As states eye CT companies, others plan to stand firm

FILE - This June 24, 2014 file photo shows the General Electric plant in Belfort, eastern France. General Electric Co. is cutting up to 6,500 jobs in Europe after buying a big chunk of France’s Alstom, raising questions about GE’s pledges to create rather than destroy jobs. (AP Photo/Thibault Camus, File)

NEW HAVEN, Conn. (WTNH) — GE leaving made national headlines a couple months ago, and now, more national headlines are being made with discussions to tax Yale for revenue. It’s safe to say the two stories don’t make our state’s business climate sound too good. But believe it or not, some people love doing business here and don’t plan to leave anytime soon.

After four decades, GE is abandoning its corporate headquarters in Fairfield and heading for Boston. Now, one Yale graduate said his alma mater should consider uprooting and relocating to Beantown, also.

“Connecticut’s found itself in unfavorable climate for regular businesses and also perhaps for non-profits like Yale,” said Walter Olson.

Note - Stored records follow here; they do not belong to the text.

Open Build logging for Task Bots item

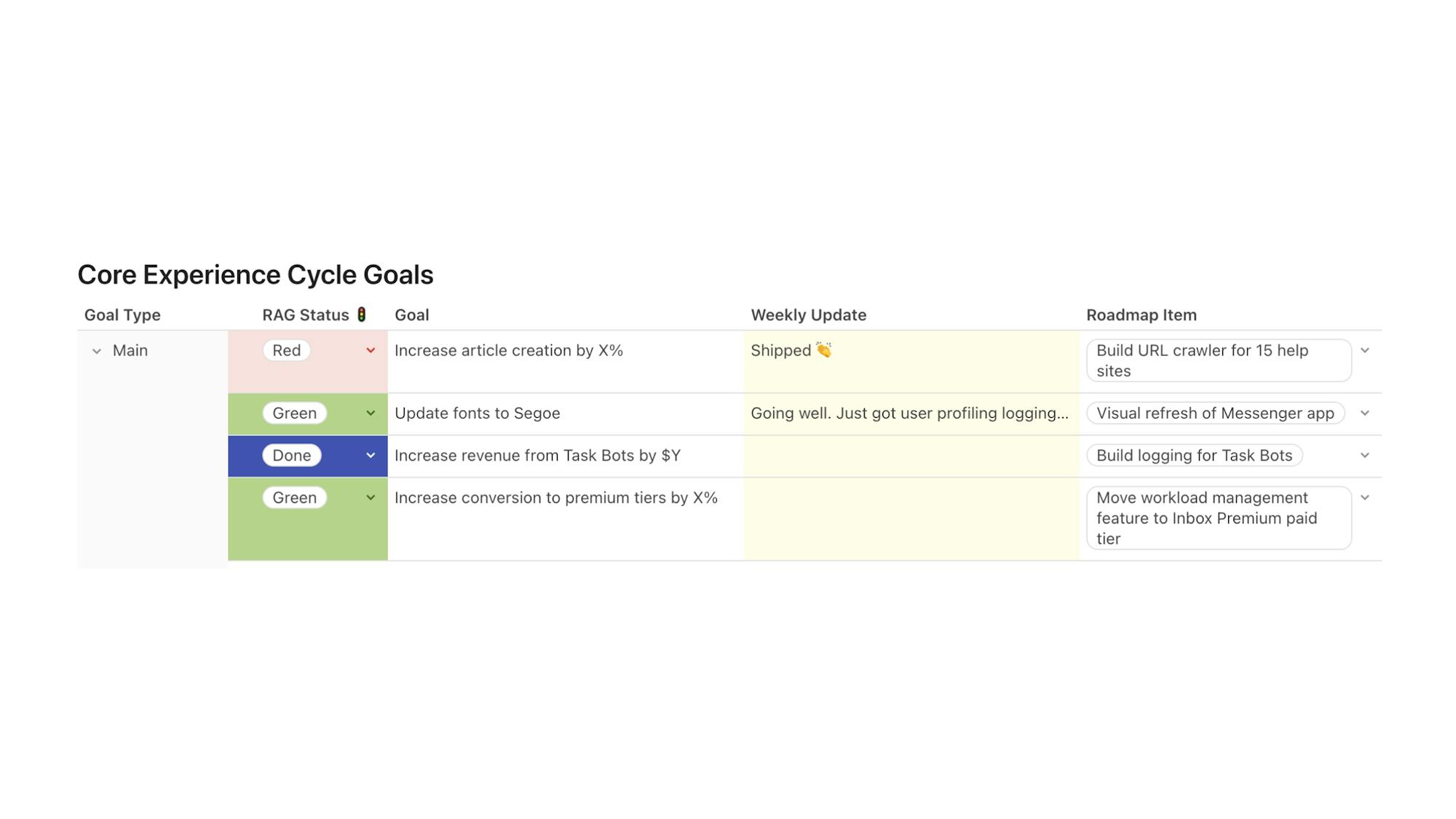pos(1194,456)
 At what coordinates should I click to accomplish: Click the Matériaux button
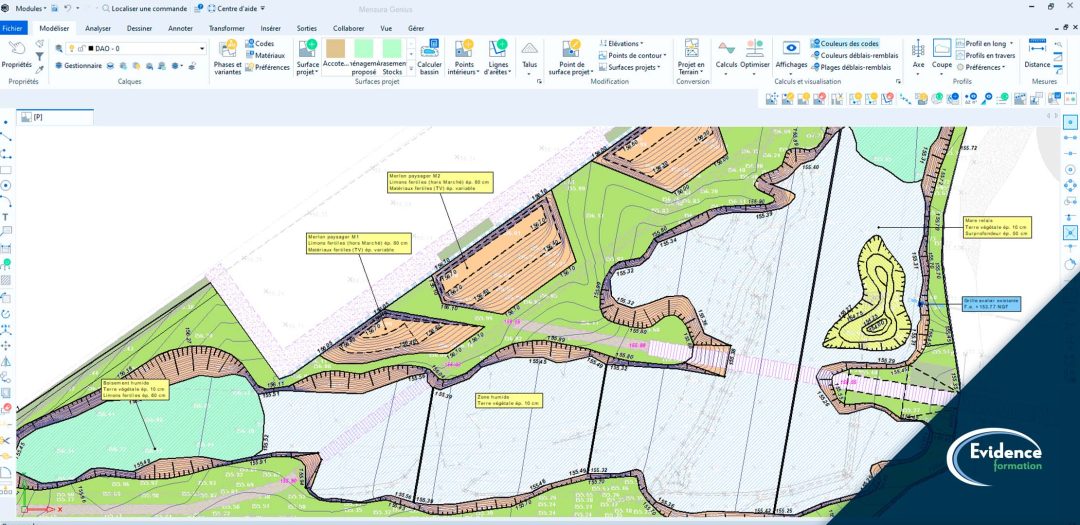(x=265, y=56)
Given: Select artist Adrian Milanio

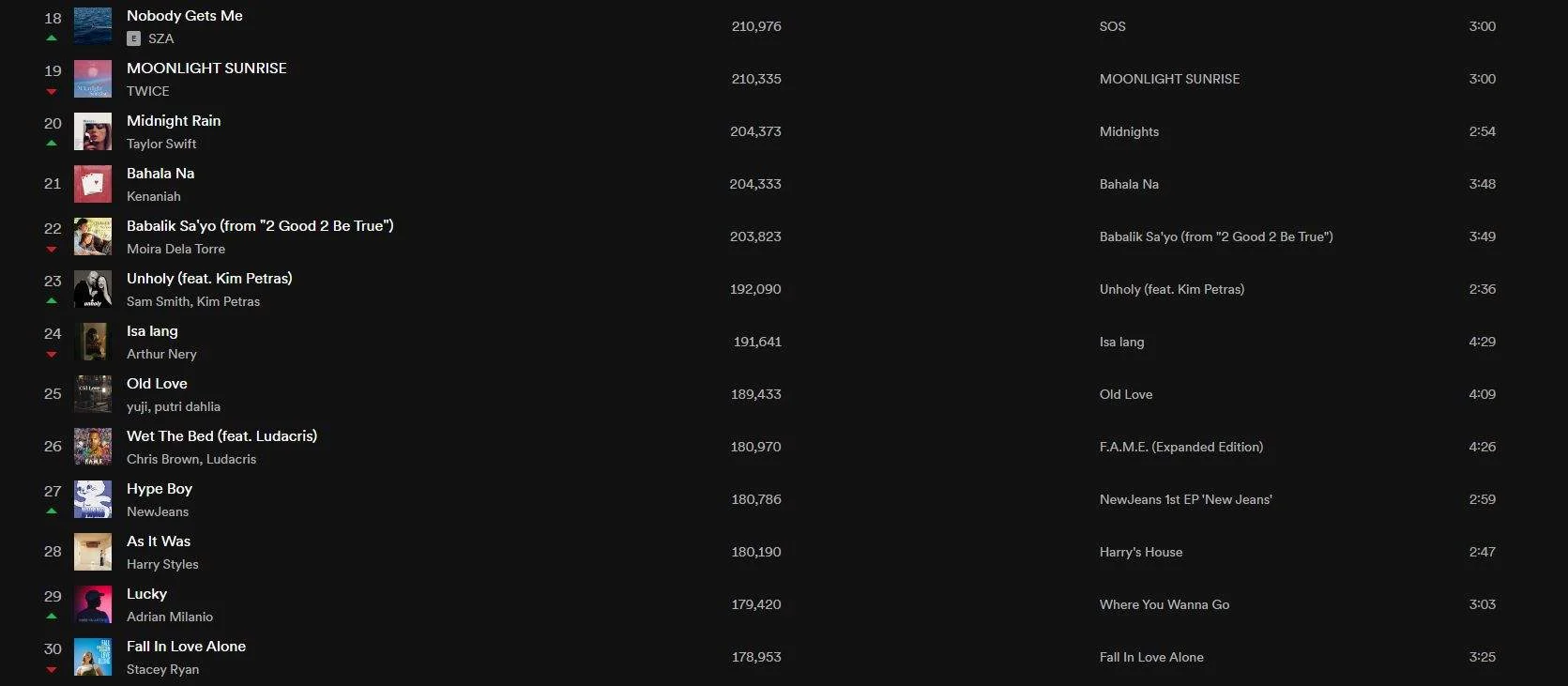Looking at the screenshot, I should (170, 617).
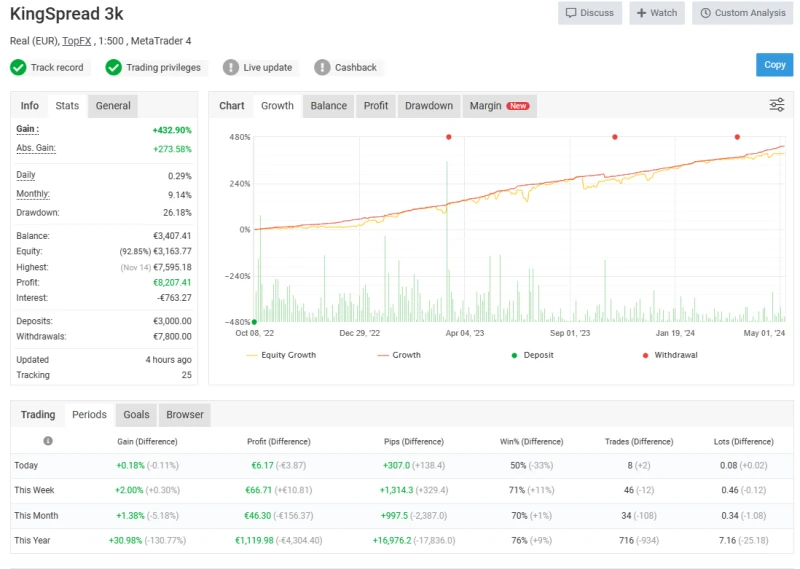Toggle Equity Growth series in legend

coord(279,355)
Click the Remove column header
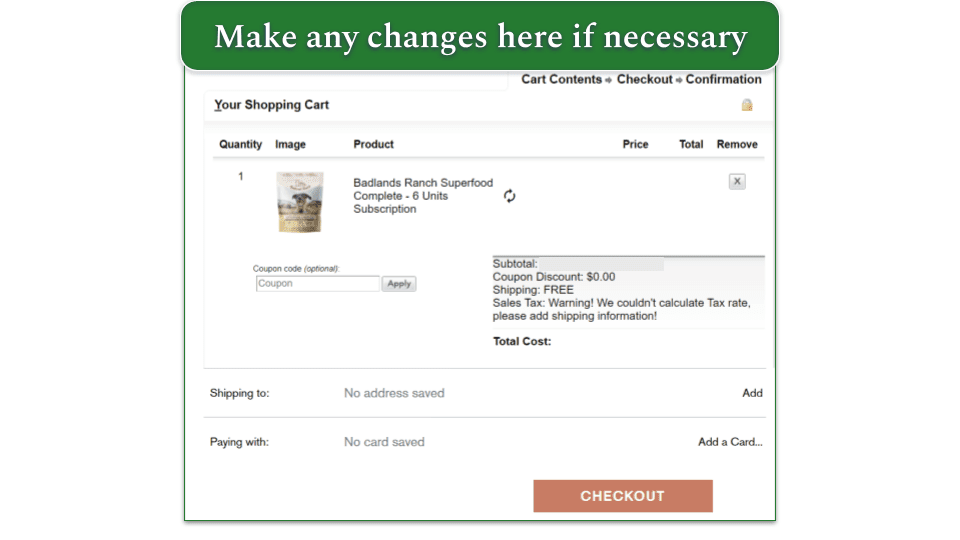This screenshot has height=540, width=960. [737, 144]
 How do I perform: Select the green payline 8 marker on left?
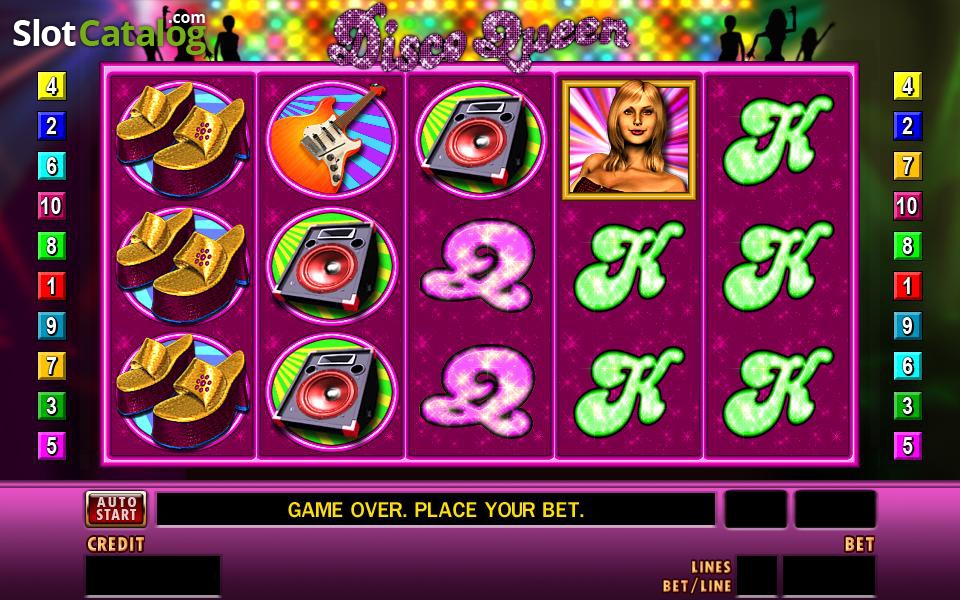tap(52, 246)
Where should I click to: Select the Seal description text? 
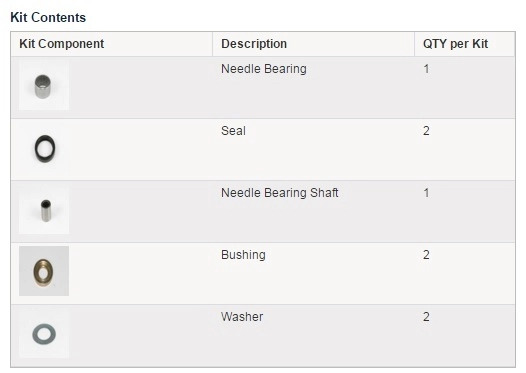(233, 131)
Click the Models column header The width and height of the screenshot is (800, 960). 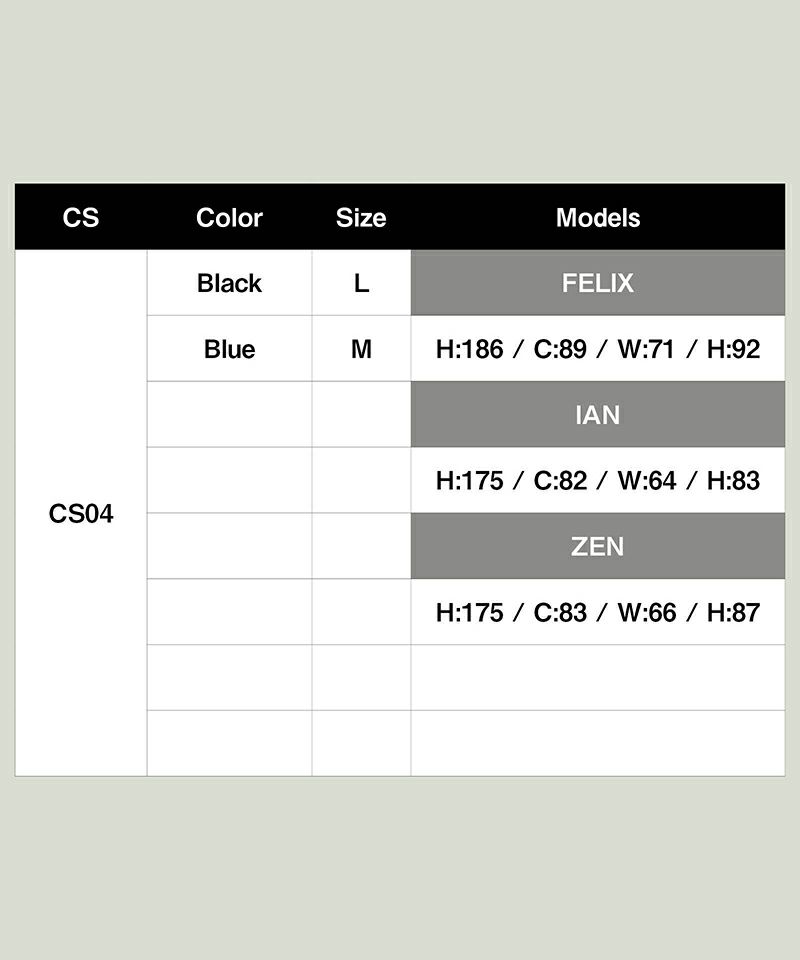pyautogui.click(x=598, y=217)

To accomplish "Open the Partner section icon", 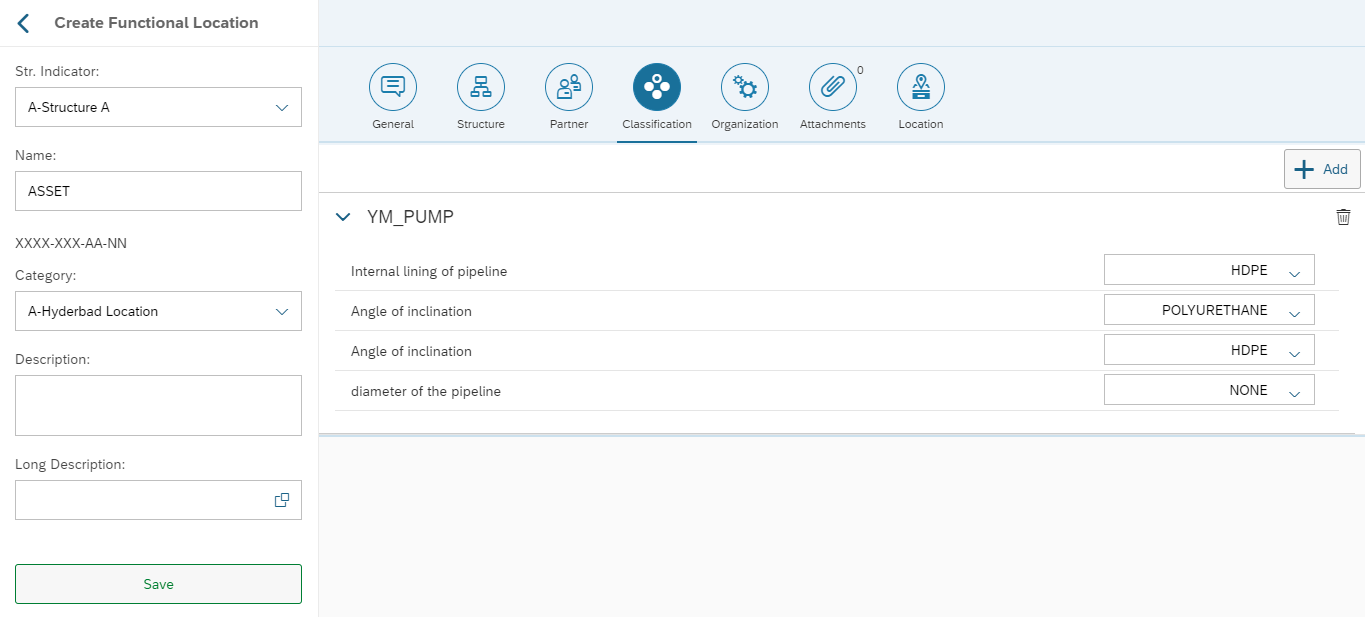I will pos(569,88).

Olson is a senior fellow with the Cato Institute, a conservative think tank based in Washington, D.C. He said in part because of Connecticut’s fiscal crisis, business is fleeing the state like never before.

“It used to be the destination for corporate headquarters,” Olson said.

David Cadden is professor emeritus in the Department of Entrepreneurship and Strategy at Quinnipiac University. He said it’s more than high taxes that hurts businesses, but also the difficulty for small business owners to navigate paperwork for taxes and regulations.

“Learn how to go lean,” Cadden said. “How to make things simpler, in terms of task. Put things online, to make task easier.”

It seems like the state of our business climate depends on who you ask. Some said Connecticut is exactly where they want to be and this is the perfect time.

“Fell in love with Connecticut, fell in love with New Haven,” said David Salinas, CEO of Digital Surgeons in New Haven. “Decided to open my business here because what New Haven means to the world.”

Salinas is also investing with a partner to rebuild the old CT Transit headquarters in New Haven. Their plan is called The District, and it will turn the old brick building into a West-Coast style tech campus, complete with a beer garden and a kayak launch along the nearby Mill River.

“We’re growing,” Salinas said. “We started (with) two people, nine years ago. We’re plus-40 now. We’re doing the District project. We’re invested in other business ideas that stayed here in Connecticut.”

Yale said earlier this week that they have no plans of leaving New Haven. The District project is scheduled to be completed by the early part of 2017.